The problem is: that approach only works on the first time I run the pipeline, after that, Luigi doesn't check the __init__ method anymore and go straight to the Complete() method in AnotherForceableTask, returning that the task is already complete.
class ForceableTask(AnotherForceableTask):
def __init__(self, *args, **kwargs):
super().__init__(*args, **kwargs)
outputs = luigi.task.flatten(self.output())
for out in outputs:
if out.exists():
os.remove(out.path)
class WrapperTask(luigi.WrapperTask):
dataref = luigi.Parameter()
process_list = luigi.ListParameter()
def complete(self):
return False
def requires(self):
yield ForceableTask(dataref = self.dataref,
process_list - self.process_list)
def startPipeline(formatedDate, processes):
buildResult = luigi.build([WrapperTask(dataref=formatedDate,
process_list = processes)],
local_scheduler = True,
detailed_summary=True,
workers=1)
return buildResult
ForceableTask always receive the same parameters, because of that, I understand that Luigi ignores the __init__ method and goes straight to the Complete() after the first run. I could make this pipeline work by giving a random parameter to ForceableTask, making Luigi check the __init__ method first.

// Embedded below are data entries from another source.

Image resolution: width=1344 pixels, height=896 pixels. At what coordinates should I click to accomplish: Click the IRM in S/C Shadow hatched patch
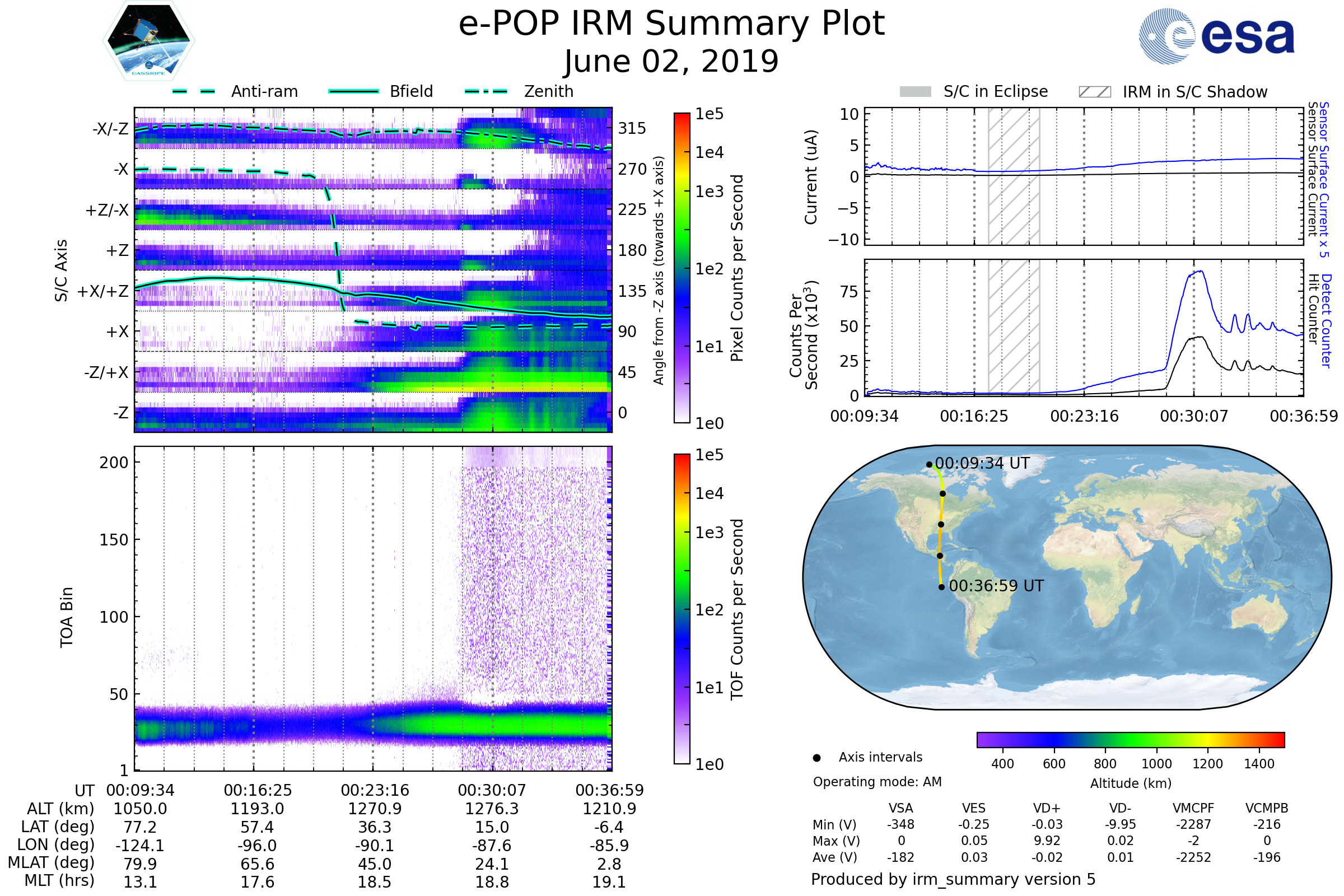pyautogui.click(x=1095, y=92)
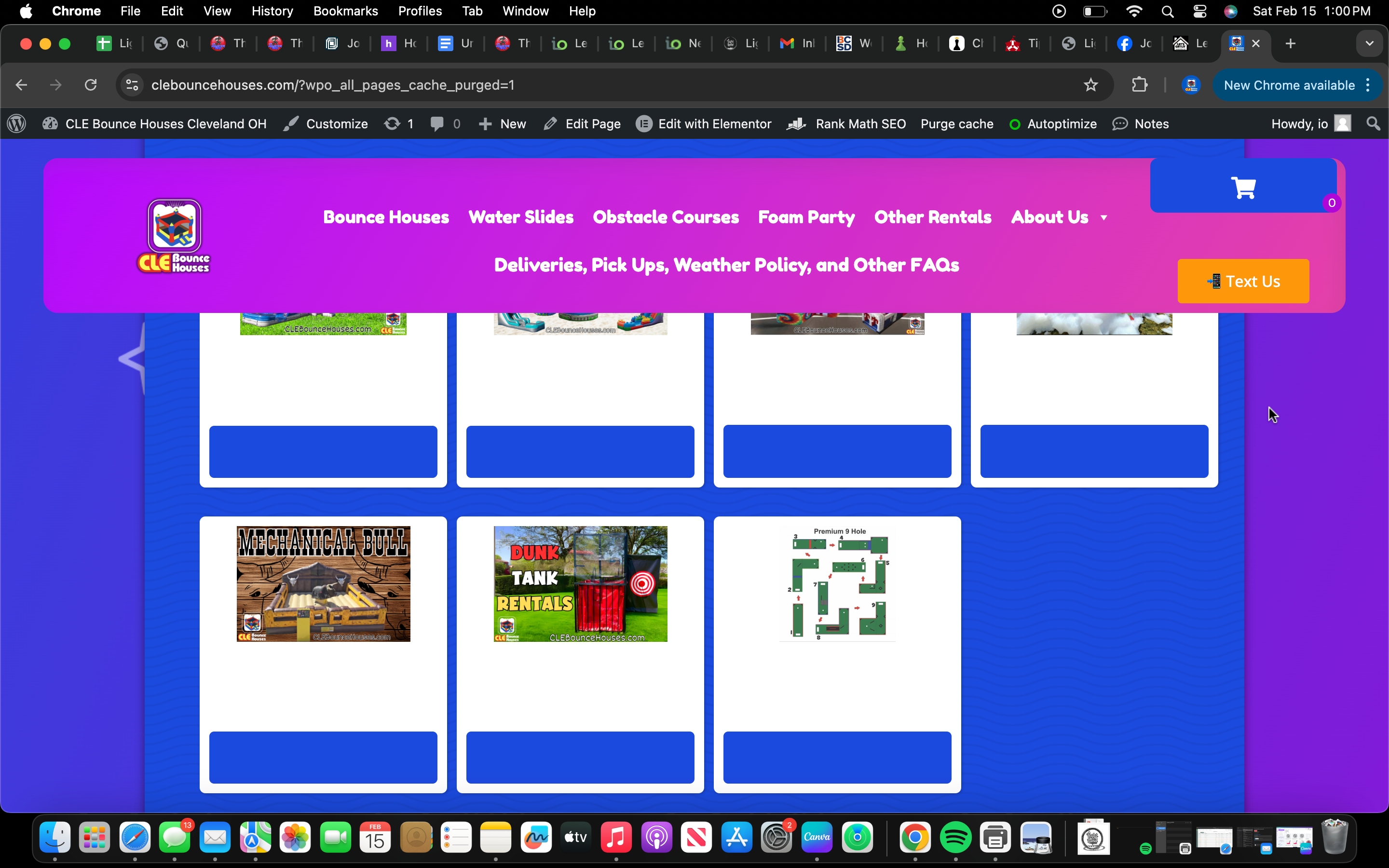The width and height of the screenshot is (1389, 868).
Task: Expand the About Us dropdown arrow
Action: coord(1104,217)
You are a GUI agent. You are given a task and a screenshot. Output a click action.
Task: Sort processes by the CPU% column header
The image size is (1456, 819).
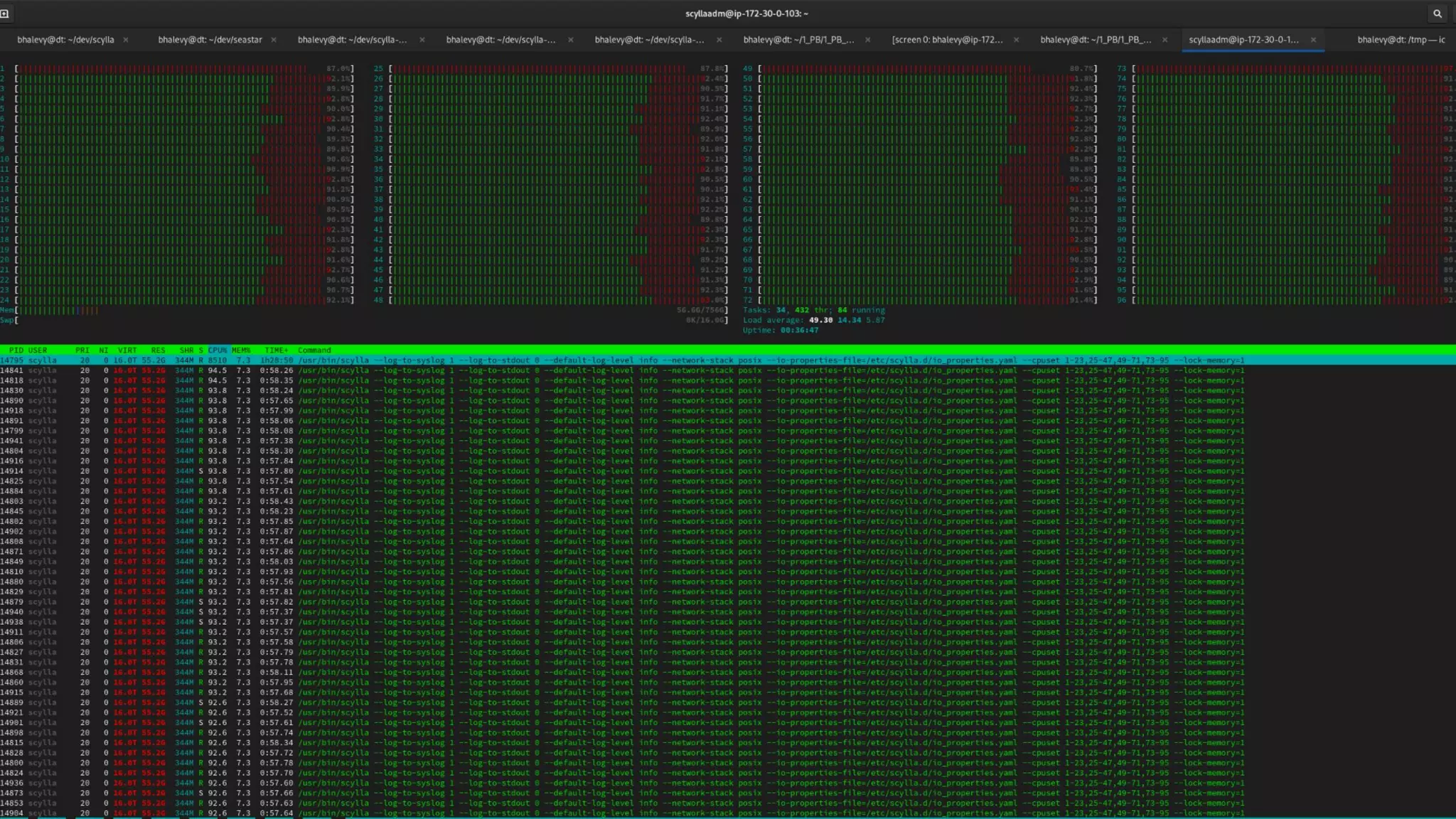pyautogui.click(x=218, y=350)
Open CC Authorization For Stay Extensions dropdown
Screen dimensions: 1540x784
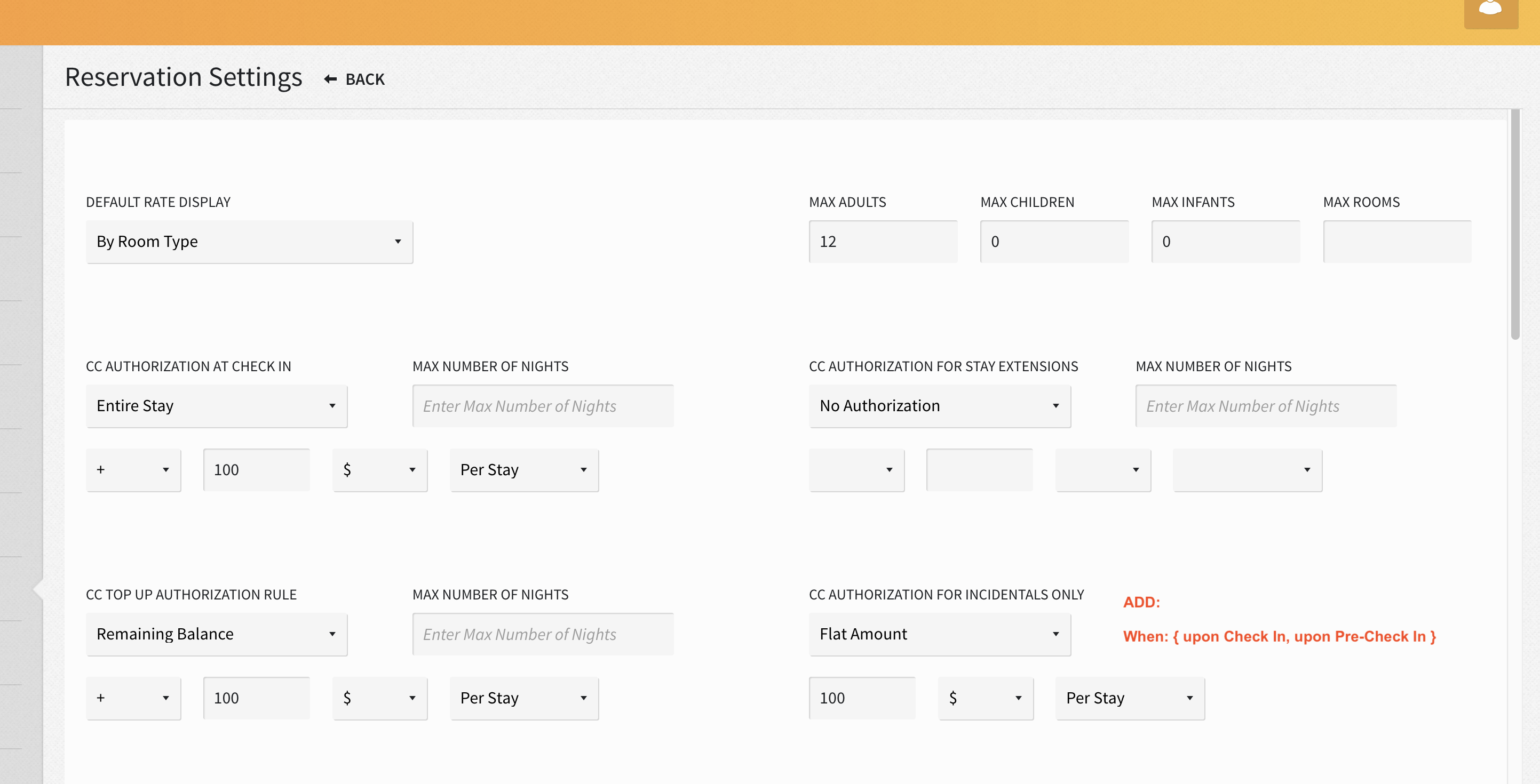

But I don't want to give a random parameter just for Luigi to check my __init__ method in ForceableTask. Anyone knows a more elegant way to force Luigi to re-run a task? I know this is not how Luigi should work but I need those files to be up to date.
Upvotes: 1
Views: 886
Reputation: 1
You can manipulate the complete method to keep the task running always.
class MyAlwaysRunningTask(luigi.Task):
def __init__(self, *args, **kwargs):
super().__init__(*args, **kwargs)
self.done = False
def complete(self):
return self.done
here, self.done
is always set to False, which means the task in never complete.
Upvotes: 0